Data Driven Modeling

(Theme of this semester: CODING AS LITERACY)


PhD seminar series at Chair for Computer Aided Architectural Design (CAAD), ETH Zurich

Vahid Moosavi


12th Session


07 March 2017

Ensemble Models

Topics to be discussed

  • Idea
    • Meta-Level set ups for ML algorithms
  • Two main types
    • Bootstrap aggregating, also called bagging (Independent learners)
    • Boosting (Sequentially improving learners)
  • Ensemble of weak learners
  • trade-off of more computation time
  • Both Supervised and Unsupervised
  • Intro to Scikit Learn

Ensembles are in general about randomization and how by randomization we get better results!

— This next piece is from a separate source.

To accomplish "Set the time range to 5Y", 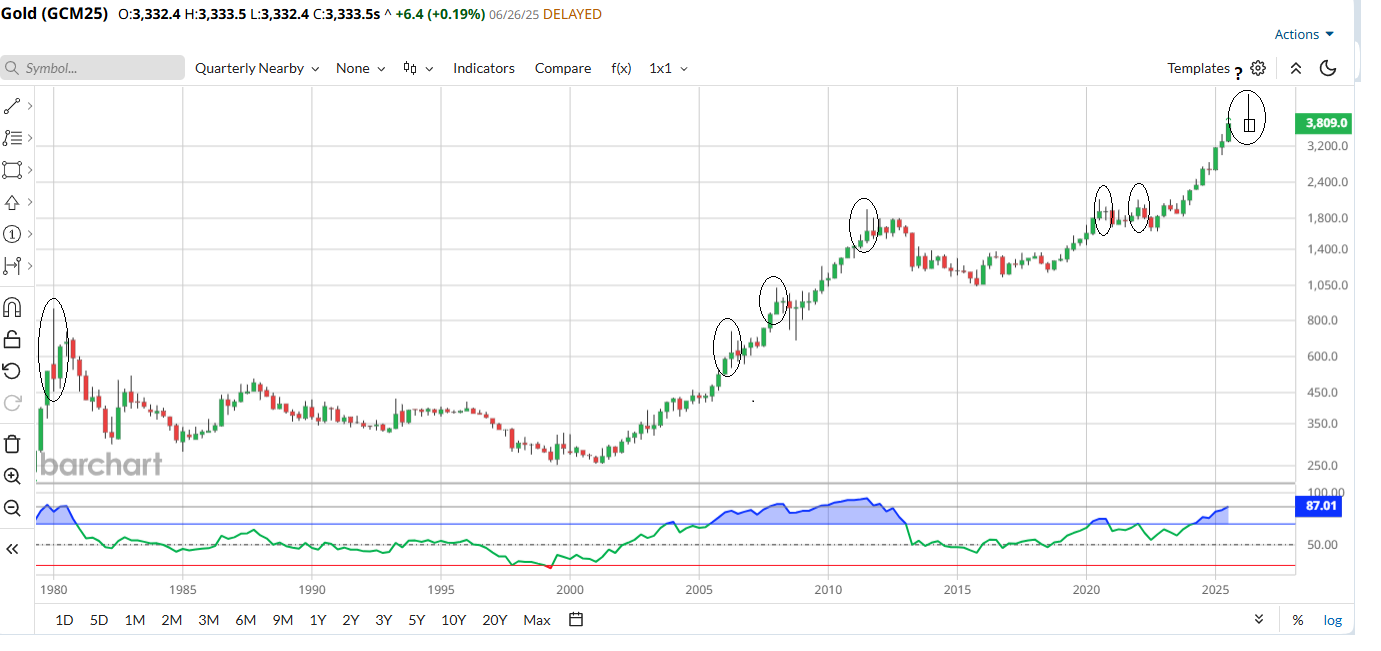I will click(415, 620).
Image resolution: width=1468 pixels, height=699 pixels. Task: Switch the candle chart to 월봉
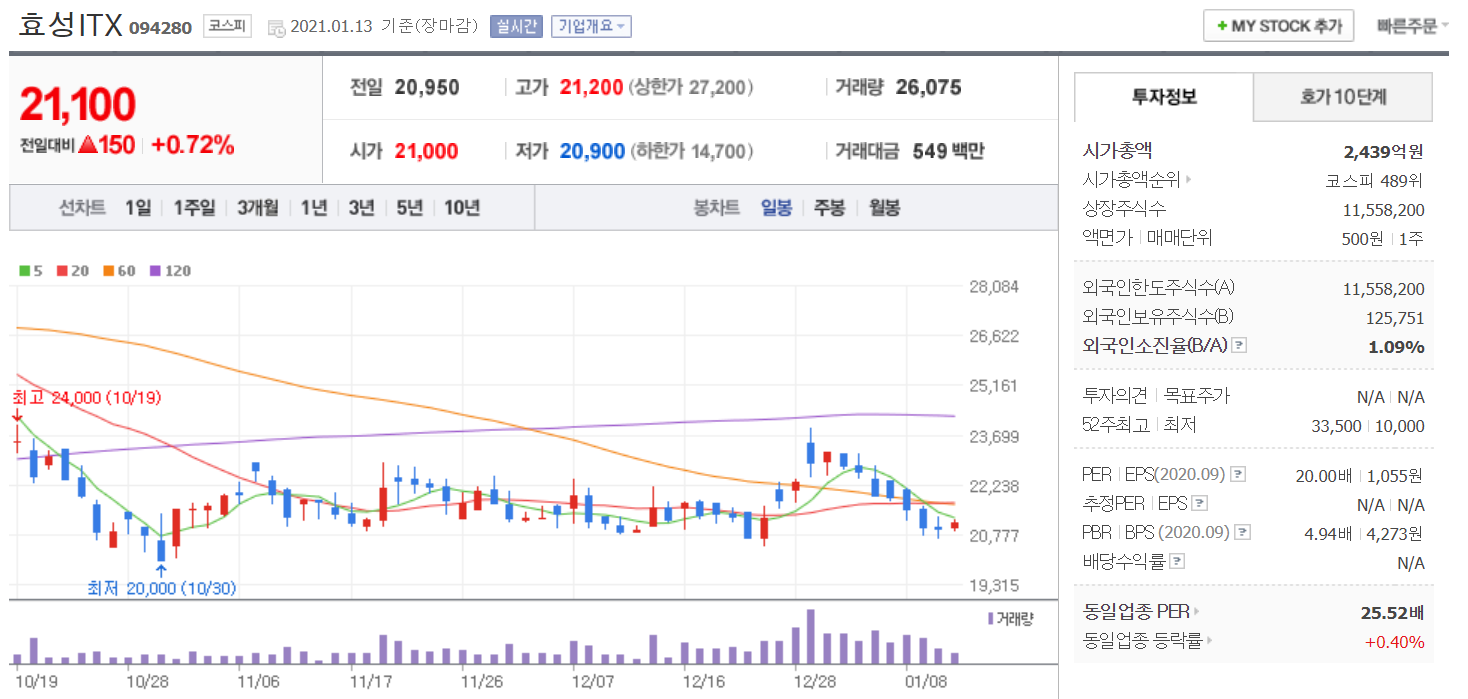click(884, 208)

A very nice reference to this line of discussions: "Statistical Modeling: The Two Cultures" Leo Breiman, https://projecteuclid.org/euclid.ss/1009213726


1- Bagging of independent learners


Two main randomization strategies:

Bagging: Bootstrap aggregating

Main known ML models

  • Classical tree bagging (Data Bootstraping)
  • Random Forests (Data and Feature Bootstraping)
  • ExtraTrees (Data and Feature Bootstraping + random tree construction)


Before starting the codes:

Scikit-Learn is a very complete Python Library for classical ML algorithms!

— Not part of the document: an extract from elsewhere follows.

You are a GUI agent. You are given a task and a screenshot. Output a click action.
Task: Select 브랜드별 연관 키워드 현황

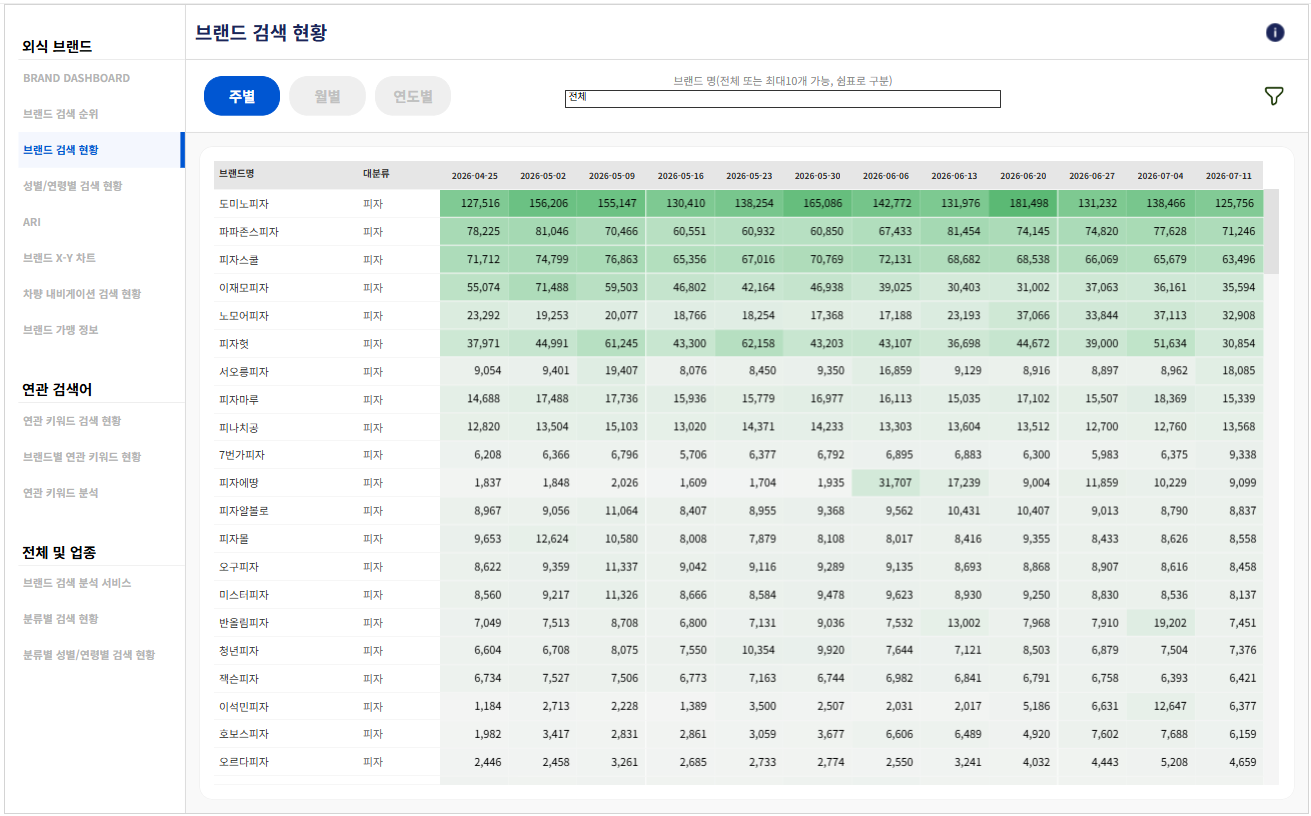[82, 457]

there are lots of tutorials a bout it. The website of the library is also full of nice tutorials and exmaples. http://scikit-learn.org/stable/index.html

If we learn the main underlying concepts about an algorithm, we can easily find some implementations of it in Scikit-Learn!

Just play with it!!!


EXAMPL: Bagging of random polynomial regression models

In [324]:
from sklearn import linear_model
linear_model.
In [327]:
x1 = np.random.rand(N) * 10 - 5
x1 = np.sort(x1)
x1 = x1[:,np.newaxis]
noise = 0.1 
def f(x):
    x = x.ravel()
    return np.exp(-x ** 2) + 1.5 * np.exp(-(x - 2) ** 2)

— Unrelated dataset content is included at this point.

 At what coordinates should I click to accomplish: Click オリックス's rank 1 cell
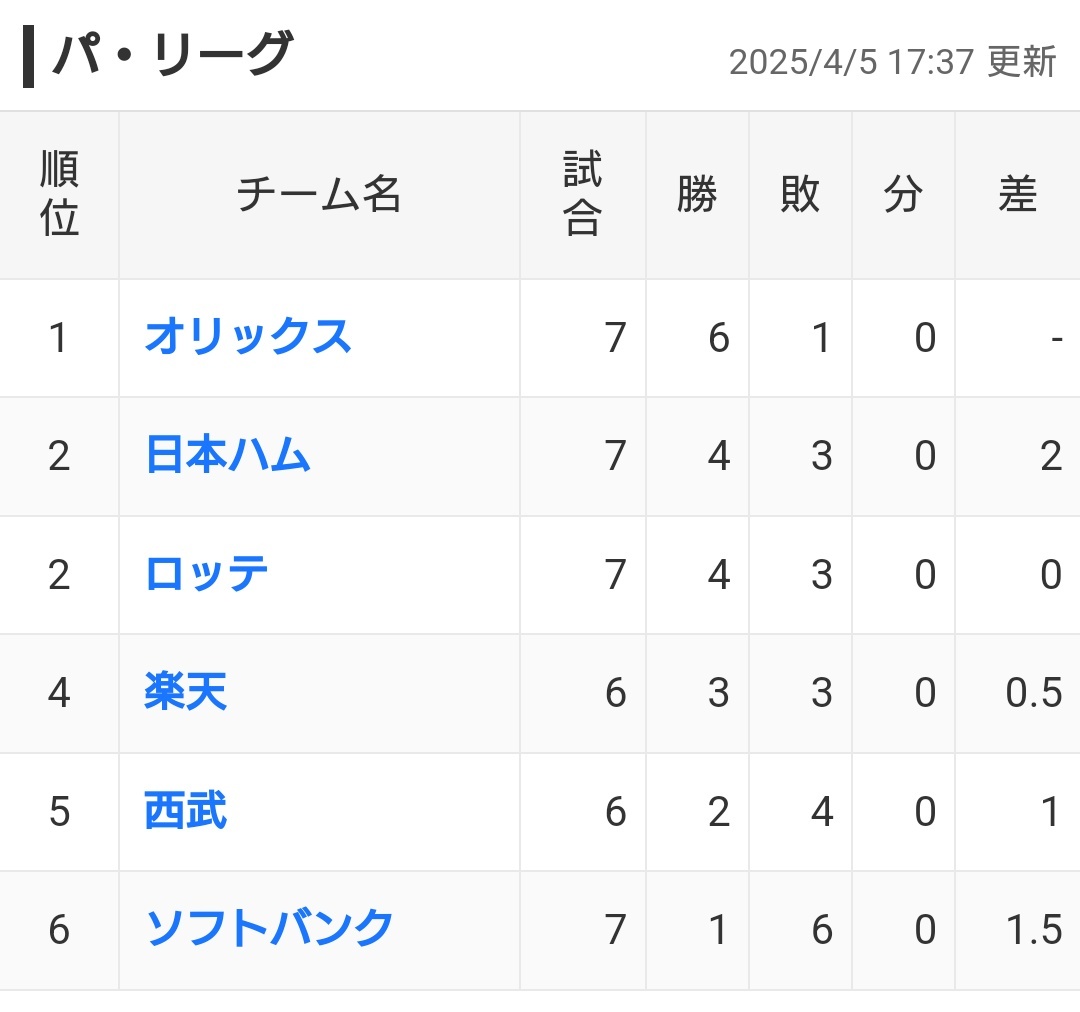(59, 337)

y = f(x1) + np.random.normal(0.0, noise, N)
y = y[:,np.newaxis]

def polynomial_regr(degree=1,n_estimators=10):
    from sklearn.preprocessing import PolynomialFeatures
    from sklearn import linear_model
    import random
    dlen = x1.shape[0]

    Y_ = np.zeros(y.shape)
    
    for i in range(n_estimators):
        
        
        X_tr = x1[:].astype(float)
        y_tr = y[:].astype(float)
        
        degree = np.random.randint(2,10)
        poly = PolynomialFeatures(degree=degree)
        X_tr_ = poly.fit_transform(X_tr)
        
        ind = random.sample(range(dlen),int(dlen/4))
        
#         
    
        regr = linear_model.LinearRegression()
        regr.fit(X_tr_[ind], y_tr[ind])
        y_pred_tr = regr.predict(X_tr_)
        
        
        
    
        Y_ = np.add(Y_ , y_pred_tr)
        plt.plot(X_tr,y_pred_tr,'-b',markersize=.02,alpha=.1 );
    Y_ = Y_/float(n_estimators)
    print Y_.shape, y_pred_tr.shape
    plt.plot(X_tr,Y_,'-g',markersize=9,alpha=1 );
    plt.plot(X_tr,y_tr,'.r',markersize=2,alpha=1 );
    plt.xlim(x1.min(),x1.max())
    plt.ylim(y.min(),y.max())
In [328]:
from ipywidgets import interact, HTML, FloatSlider
interact(polynomial_regr,degree=(1,20,1),n_estimators=(1,150,1));
(200, 1) (200, 1)

But for polynomials, Bagging doesn't help that much, as each of them try to have a global view.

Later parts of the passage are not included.